(Work task)
Could you reproduce the lines below from the one with "Given: Click into the Description text area" through the one with "The image size is (778, 302)."? Keep both ends and add nothing.

Records from a data collection:
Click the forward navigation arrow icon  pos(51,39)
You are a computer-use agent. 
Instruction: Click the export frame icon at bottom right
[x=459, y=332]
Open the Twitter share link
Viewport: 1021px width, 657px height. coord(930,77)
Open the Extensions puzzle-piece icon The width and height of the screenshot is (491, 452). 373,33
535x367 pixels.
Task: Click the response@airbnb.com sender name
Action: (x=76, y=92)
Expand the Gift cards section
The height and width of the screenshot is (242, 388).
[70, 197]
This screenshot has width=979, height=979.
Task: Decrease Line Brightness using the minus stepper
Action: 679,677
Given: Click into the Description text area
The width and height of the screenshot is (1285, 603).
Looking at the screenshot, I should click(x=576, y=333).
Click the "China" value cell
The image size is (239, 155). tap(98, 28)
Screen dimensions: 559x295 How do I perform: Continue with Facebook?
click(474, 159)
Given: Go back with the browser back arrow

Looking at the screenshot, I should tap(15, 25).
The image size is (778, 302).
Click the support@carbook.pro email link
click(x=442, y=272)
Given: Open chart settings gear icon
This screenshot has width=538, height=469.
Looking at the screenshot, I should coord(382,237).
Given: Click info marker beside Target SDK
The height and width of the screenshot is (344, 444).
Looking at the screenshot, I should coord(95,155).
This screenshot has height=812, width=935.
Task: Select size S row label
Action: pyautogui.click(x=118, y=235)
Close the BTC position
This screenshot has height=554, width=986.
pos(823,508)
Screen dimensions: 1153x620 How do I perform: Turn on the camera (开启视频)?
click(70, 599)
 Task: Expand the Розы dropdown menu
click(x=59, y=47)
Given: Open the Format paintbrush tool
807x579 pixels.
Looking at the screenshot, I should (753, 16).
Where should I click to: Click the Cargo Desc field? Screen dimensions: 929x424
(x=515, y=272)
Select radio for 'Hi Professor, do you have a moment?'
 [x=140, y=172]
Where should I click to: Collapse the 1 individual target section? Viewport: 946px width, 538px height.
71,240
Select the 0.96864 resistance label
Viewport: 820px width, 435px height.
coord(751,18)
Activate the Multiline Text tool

(Exercise answer)
Given: Click into the Description text area
The width and height of the screenshot is (1285, 603).
Looking at the screenshot, I should click(x=576, y=333).
Click the "China" value cell
The image size is (239, 155). tap(98, 28)
Screen dimensions: 559x295 How do I perform: Continue with Facebook?
click(474, 159)
Given: Go back with the browser back arrow

Looking at the screenshot, I should tap(15, 25).
The image size is (778, 302).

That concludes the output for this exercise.